How many separate lines in this material contain the string "column"? Respond with the number alone.

### The records
··········
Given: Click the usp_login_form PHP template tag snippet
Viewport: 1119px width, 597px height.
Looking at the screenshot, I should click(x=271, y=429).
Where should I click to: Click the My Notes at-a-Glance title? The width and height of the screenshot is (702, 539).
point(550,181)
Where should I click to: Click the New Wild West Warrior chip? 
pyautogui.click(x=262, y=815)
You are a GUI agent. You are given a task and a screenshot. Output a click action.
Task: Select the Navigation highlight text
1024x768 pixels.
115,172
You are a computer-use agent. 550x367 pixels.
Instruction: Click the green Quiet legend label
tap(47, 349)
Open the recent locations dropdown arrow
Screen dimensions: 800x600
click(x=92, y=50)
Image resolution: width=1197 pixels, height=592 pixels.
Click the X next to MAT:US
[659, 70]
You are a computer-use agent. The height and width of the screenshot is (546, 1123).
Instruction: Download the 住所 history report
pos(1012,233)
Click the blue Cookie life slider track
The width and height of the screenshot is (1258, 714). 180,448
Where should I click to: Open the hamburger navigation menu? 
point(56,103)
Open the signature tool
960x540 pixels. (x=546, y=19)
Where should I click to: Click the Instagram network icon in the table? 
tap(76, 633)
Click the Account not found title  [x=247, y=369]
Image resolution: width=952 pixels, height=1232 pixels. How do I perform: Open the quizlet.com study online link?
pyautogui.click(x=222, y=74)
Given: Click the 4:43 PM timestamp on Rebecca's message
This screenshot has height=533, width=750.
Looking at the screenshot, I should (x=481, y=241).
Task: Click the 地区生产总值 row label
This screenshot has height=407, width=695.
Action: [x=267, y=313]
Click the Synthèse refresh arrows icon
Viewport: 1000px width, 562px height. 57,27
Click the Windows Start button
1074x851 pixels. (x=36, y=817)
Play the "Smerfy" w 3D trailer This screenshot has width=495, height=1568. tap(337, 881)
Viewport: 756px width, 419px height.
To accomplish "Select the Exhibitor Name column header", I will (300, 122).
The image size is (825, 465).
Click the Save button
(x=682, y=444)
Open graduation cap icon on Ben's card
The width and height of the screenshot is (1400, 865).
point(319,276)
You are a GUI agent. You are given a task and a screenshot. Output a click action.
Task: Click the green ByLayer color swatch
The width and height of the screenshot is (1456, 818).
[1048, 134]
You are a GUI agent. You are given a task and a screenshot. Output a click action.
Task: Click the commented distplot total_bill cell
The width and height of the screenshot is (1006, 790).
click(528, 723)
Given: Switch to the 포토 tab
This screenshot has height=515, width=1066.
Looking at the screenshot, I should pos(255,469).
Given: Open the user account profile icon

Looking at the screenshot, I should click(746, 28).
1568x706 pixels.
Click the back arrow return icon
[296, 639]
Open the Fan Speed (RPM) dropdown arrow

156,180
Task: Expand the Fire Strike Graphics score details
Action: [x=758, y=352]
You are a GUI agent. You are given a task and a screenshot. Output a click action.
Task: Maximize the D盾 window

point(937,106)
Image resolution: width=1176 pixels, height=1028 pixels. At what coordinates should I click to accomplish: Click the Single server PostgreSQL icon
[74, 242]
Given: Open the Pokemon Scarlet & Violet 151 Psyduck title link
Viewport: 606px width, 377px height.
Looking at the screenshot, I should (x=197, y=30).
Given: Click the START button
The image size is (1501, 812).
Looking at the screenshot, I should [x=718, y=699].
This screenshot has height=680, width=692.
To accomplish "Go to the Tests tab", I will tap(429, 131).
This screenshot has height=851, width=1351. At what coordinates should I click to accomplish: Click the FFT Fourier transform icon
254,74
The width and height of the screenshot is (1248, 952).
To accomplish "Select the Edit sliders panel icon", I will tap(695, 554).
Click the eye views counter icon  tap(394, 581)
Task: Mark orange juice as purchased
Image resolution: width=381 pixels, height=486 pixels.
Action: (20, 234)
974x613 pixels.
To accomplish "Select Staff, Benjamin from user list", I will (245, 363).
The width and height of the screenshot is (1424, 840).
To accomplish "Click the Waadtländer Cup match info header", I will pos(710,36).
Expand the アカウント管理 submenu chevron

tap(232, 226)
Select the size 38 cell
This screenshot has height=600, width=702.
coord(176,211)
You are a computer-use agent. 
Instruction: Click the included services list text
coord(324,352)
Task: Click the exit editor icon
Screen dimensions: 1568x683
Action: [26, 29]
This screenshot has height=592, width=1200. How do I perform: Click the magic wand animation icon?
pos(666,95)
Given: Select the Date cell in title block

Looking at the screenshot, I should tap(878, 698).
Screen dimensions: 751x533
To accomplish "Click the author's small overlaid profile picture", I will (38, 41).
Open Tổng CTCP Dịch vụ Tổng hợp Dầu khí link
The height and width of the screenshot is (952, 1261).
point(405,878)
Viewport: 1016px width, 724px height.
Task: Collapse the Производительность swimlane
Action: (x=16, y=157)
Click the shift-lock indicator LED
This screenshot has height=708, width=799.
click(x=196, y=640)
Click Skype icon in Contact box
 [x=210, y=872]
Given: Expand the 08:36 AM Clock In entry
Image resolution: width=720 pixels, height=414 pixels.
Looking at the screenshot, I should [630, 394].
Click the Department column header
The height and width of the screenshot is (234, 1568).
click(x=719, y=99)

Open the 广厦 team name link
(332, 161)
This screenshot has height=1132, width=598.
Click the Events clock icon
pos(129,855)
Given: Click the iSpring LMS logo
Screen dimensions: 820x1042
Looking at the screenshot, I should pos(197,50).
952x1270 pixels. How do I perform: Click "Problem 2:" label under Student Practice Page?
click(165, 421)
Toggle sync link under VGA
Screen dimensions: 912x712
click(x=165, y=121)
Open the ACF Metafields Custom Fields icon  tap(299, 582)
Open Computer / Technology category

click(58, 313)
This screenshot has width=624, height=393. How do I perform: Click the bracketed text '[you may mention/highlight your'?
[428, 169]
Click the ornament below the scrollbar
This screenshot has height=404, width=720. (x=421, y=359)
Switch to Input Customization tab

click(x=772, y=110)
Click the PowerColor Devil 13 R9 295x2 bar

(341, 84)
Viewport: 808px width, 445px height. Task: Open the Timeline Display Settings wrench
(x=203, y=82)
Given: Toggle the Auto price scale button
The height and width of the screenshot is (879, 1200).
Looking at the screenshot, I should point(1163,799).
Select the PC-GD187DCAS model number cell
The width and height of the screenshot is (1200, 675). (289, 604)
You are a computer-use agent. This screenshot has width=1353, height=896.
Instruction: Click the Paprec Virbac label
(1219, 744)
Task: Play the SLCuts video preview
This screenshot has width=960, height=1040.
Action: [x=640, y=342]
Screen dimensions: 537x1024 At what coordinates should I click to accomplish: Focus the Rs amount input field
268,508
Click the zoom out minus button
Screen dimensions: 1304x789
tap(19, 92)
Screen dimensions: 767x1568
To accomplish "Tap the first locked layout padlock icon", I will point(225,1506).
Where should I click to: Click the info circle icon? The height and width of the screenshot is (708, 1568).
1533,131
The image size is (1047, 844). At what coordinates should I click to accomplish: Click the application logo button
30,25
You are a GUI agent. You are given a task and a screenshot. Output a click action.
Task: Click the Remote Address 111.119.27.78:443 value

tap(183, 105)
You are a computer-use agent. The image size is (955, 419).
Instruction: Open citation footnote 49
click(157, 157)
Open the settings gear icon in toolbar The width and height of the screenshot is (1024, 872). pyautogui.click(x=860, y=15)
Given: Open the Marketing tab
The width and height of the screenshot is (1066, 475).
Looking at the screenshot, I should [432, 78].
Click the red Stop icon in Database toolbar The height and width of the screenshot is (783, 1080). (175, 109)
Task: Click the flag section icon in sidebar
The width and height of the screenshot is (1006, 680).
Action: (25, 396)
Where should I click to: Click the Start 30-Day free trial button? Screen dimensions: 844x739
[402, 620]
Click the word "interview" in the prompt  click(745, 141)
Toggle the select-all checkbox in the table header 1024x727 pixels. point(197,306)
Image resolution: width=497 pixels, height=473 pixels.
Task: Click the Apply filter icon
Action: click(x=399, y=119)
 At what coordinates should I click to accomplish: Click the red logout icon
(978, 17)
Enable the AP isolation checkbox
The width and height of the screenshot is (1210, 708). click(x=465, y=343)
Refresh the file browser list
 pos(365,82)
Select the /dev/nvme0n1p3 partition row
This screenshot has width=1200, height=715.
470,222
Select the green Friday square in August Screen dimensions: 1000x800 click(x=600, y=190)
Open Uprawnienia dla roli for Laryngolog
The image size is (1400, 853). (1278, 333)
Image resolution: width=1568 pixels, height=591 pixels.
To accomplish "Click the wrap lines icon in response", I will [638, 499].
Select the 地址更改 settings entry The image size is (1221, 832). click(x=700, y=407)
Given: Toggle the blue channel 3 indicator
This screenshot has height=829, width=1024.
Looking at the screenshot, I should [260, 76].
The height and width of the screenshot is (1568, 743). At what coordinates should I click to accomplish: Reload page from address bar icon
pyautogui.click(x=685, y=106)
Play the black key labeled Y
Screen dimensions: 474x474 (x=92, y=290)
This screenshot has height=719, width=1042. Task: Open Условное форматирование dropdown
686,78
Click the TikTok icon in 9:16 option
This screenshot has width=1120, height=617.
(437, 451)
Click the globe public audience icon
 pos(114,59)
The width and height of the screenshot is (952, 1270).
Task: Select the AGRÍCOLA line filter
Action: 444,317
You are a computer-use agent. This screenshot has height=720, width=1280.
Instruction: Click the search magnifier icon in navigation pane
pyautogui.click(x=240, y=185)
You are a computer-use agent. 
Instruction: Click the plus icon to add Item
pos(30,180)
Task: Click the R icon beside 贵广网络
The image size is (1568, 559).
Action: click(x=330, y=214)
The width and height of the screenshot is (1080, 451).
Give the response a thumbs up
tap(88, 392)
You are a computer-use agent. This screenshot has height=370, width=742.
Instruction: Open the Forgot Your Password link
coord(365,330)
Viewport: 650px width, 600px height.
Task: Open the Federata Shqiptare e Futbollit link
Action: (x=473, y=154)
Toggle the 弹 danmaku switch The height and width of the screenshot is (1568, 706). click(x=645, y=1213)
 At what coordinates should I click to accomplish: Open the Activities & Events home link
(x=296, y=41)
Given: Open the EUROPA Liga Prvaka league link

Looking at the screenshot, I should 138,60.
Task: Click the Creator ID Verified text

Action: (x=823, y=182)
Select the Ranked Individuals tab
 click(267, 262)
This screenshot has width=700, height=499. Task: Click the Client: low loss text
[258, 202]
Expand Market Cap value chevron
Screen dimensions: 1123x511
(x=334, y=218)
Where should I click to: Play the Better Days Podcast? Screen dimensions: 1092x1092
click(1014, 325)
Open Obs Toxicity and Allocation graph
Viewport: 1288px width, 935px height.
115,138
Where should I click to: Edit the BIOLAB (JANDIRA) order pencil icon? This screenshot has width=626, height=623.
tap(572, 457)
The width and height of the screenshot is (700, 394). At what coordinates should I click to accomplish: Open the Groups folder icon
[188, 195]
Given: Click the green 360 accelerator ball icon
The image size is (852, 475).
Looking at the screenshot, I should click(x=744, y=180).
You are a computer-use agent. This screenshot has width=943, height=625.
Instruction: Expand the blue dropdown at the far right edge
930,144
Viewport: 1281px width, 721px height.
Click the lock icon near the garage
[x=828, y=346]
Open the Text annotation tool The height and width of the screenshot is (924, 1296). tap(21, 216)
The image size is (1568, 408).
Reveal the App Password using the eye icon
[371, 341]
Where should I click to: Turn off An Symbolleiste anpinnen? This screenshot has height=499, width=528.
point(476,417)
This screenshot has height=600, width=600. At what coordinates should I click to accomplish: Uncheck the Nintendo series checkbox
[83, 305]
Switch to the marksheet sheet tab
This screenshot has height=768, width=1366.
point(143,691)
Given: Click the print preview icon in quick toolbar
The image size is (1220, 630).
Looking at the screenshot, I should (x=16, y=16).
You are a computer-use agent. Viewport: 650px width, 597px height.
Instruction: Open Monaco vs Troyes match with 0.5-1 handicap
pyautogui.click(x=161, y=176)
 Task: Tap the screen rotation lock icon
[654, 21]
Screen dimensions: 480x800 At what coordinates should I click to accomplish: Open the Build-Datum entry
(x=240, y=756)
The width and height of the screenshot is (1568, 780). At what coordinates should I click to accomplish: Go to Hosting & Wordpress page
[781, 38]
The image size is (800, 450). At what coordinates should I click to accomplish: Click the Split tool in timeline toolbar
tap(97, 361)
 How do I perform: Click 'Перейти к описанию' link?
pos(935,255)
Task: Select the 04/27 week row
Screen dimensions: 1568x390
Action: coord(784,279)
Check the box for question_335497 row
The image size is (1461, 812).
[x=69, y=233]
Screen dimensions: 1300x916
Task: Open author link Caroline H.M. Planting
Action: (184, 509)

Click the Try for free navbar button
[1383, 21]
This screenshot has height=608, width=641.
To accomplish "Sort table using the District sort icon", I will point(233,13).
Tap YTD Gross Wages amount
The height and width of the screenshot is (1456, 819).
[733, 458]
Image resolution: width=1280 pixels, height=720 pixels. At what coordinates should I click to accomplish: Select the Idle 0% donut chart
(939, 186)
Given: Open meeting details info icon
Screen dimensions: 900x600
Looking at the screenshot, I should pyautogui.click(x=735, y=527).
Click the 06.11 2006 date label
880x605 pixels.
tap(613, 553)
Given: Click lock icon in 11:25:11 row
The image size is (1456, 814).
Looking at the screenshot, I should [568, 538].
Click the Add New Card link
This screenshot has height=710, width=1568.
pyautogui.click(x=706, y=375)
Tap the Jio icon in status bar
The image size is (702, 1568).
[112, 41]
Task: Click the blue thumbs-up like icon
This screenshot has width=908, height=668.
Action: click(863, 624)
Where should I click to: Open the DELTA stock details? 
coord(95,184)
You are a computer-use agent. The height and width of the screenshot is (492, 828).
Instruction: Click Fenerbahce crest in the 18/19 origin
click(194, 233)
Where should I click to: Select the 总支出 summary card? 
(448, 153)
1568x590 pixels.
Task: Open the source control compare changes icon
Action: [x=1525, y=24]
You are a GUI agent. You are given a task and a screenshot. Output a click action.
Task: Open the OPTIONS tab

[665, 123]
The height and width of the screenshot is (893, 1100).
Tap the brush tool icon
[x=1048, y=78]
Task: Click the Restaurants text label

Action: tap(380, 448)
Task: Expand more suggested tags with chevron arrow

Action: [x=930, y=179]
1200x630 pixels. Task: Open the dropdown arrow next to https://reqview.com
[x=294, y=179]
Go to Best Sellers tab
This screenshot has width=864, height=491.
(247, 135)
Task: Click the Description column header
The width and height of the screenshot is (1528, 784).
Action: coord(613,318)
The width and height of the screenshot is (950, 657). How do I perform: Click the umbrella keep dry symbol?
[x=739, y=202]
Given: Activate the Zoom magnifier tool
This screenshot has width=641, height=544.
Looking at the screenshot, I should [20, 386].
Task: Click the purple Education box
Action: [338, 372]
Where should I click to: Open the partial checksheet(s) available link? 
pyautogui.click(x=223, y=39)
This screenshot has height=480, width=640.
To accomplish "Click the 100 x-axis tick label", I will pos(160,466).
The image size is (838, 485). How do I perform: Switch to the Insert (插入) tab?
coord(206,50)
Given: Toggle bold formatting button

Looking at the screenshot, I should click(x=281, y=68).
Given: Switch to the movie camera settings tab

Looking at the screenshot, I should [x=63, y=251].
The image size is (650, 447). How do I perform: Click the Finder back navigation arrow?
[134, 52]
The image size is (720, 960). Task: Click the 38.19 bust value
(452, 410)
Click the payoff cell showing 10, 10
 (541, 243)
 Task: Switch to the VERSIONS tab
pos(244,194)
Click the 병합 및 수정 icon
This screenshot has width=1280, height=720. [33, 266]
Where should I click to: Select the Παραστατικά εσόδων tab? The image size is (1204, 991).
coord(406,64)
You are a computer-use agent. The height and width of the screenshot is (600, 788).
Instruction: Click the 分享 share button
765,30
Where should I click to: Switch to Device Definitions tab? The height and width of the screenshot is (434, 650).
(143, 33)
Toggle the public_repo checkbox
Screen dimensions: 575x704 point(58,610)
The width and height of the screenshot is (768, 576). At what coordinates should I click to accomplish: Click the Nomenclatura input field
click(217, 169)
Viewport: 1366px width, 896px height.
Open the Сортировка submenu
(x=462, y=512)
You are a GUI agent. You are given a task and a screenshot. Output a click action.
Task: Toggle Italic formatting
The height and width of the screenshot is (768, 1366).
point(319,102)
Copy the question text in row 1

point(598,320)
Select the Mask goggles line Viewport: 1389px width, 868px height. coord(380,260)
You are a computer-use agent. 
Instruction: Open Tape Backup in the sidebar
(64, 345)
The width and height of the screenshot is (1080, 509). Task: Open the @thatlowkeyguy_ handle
··········
### Solved exercise
3